Exercise instructions: In the records below, swap every "width" for "breadth" and keep everything else the same. Reproduce the lines without the pictures.

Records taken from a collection

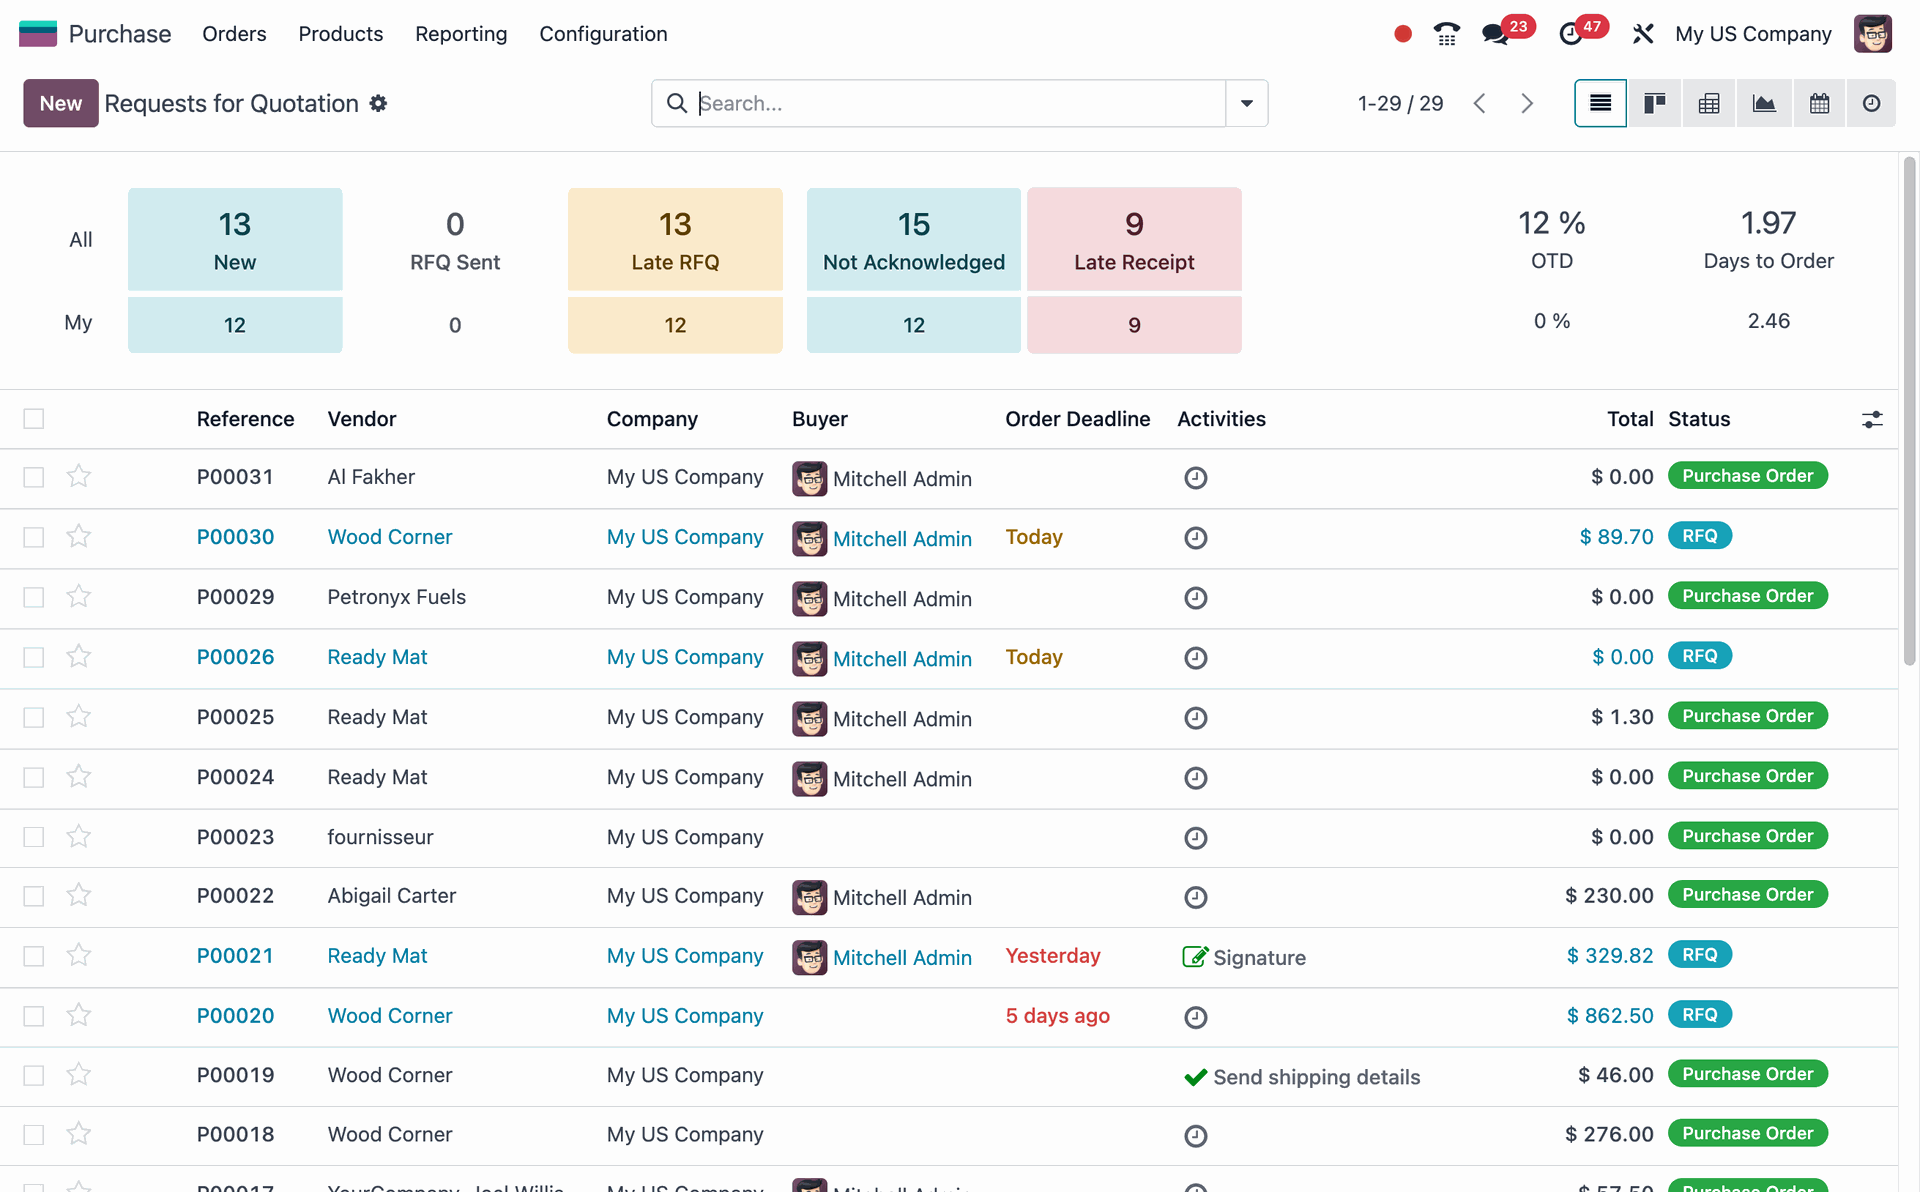Create a New request for quotation
Screen dimensions: 1920x1192
coord(60,103)
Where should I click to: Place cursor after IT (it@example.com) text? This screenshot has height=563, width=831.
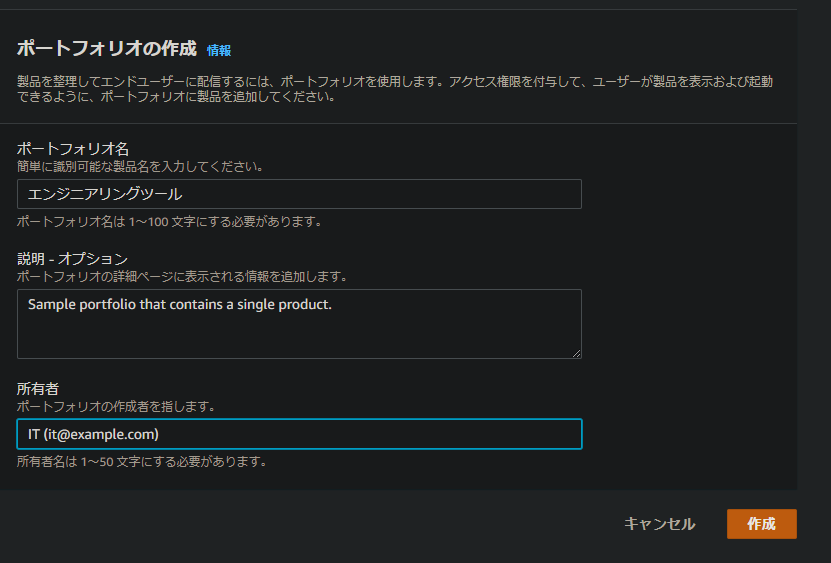point(160,434)
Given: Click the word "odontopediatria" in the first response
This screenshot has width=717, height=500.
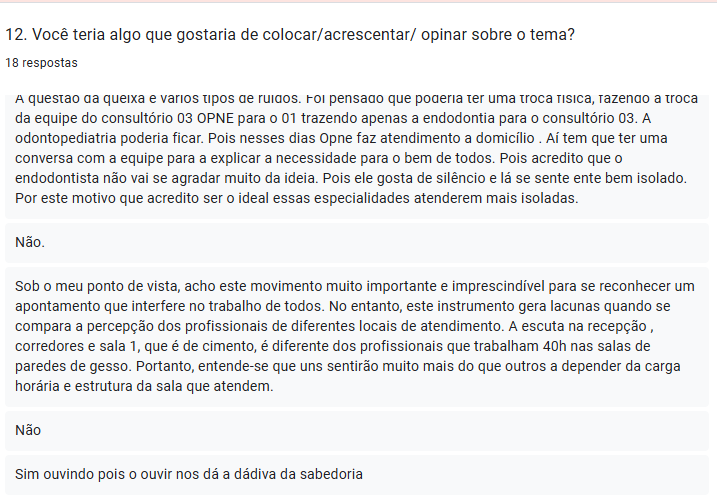Looking at the screenshot, I should (68, 137).
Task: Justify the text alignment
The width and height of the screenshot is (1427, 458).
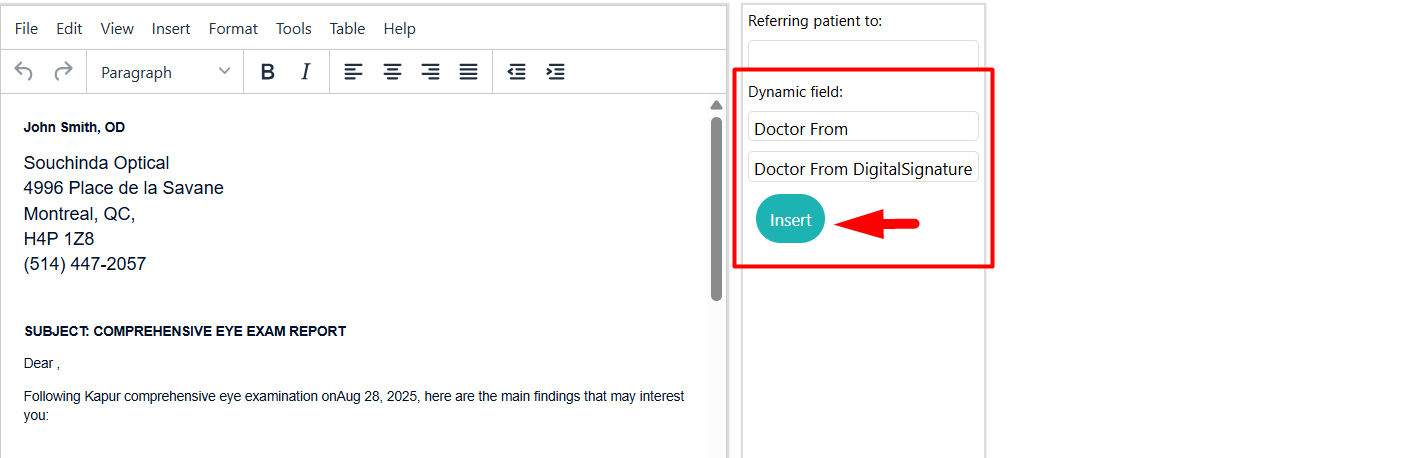Action: pyautogui.click(x=468, y=72)
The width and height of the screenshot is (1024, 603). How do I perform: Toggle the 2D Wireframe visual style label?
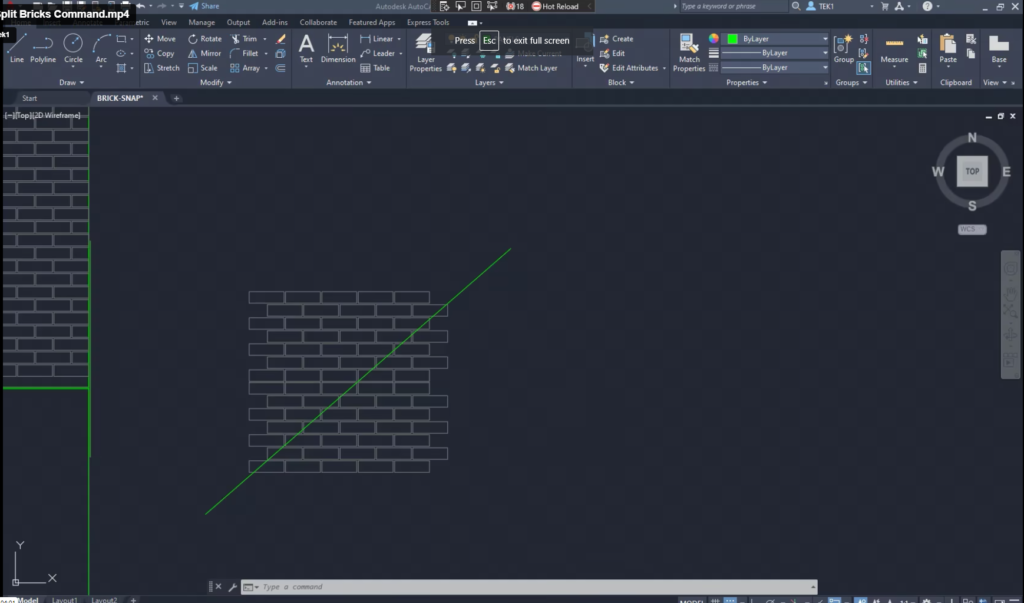tap(58, 115)
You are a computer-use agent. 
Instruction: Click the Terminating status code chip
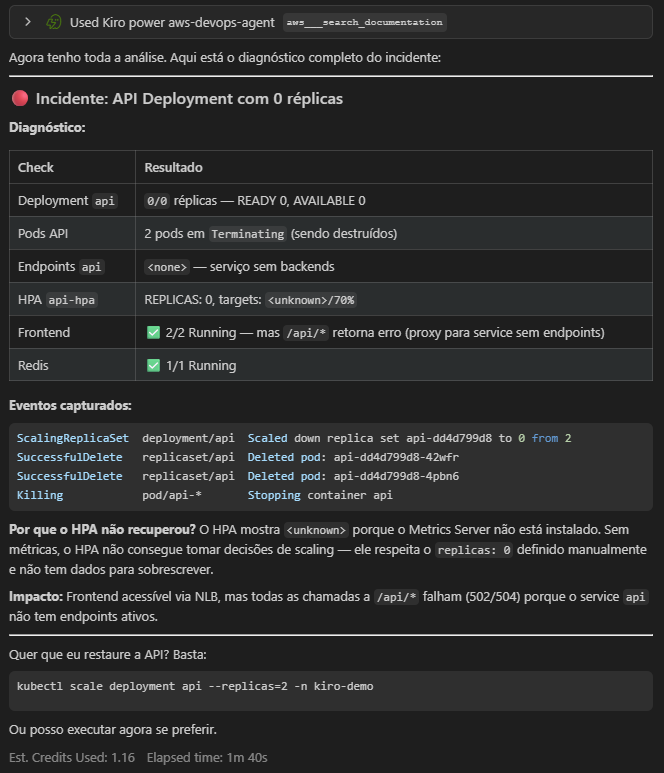[x=248, y=234]
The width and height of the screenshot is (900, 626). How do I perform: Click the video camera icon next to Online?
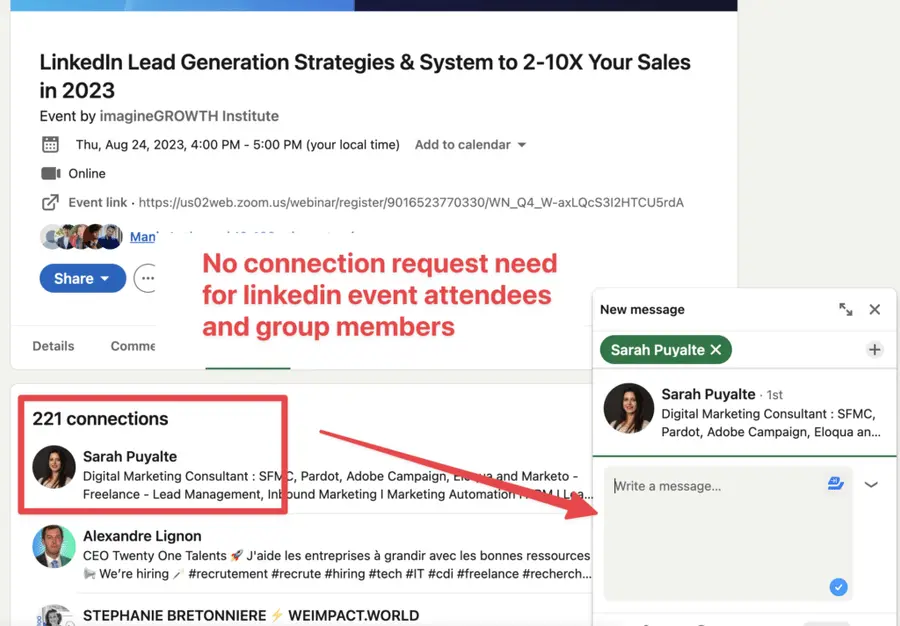click(x=50, y=173)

The output:
Create a New request for quotation
Screen dimensions: 1920x1192
coord(60,103)
Where should I click to: Place cursor after IT (it@example.com) text? This screenshot has height=563, breadth=831.
point(160,434)
Given: Click the word "odontopediatria" in the first response
This screenshot has breadth=717, height=500.
Looking at the screenshot, I should (68, 137).
Task: Justify the text alignment
The breadth and height of the screenshot is (1427, 458).
Action: pyautogui.click(x=468, y=72)
The breadth and height of the screenshot is (1024, 603). How do I perform: Toggle the 2D Wireframe visual style label?
tap(58, 115)
You are a computer-use agent. 
Instruction: Click the Terminating status code chip
[x=248, y=234]
The breadth and height of the screenshot is (900, 626). How do I perform: Click the video camera icon next to Online?
click(x=50, y=173)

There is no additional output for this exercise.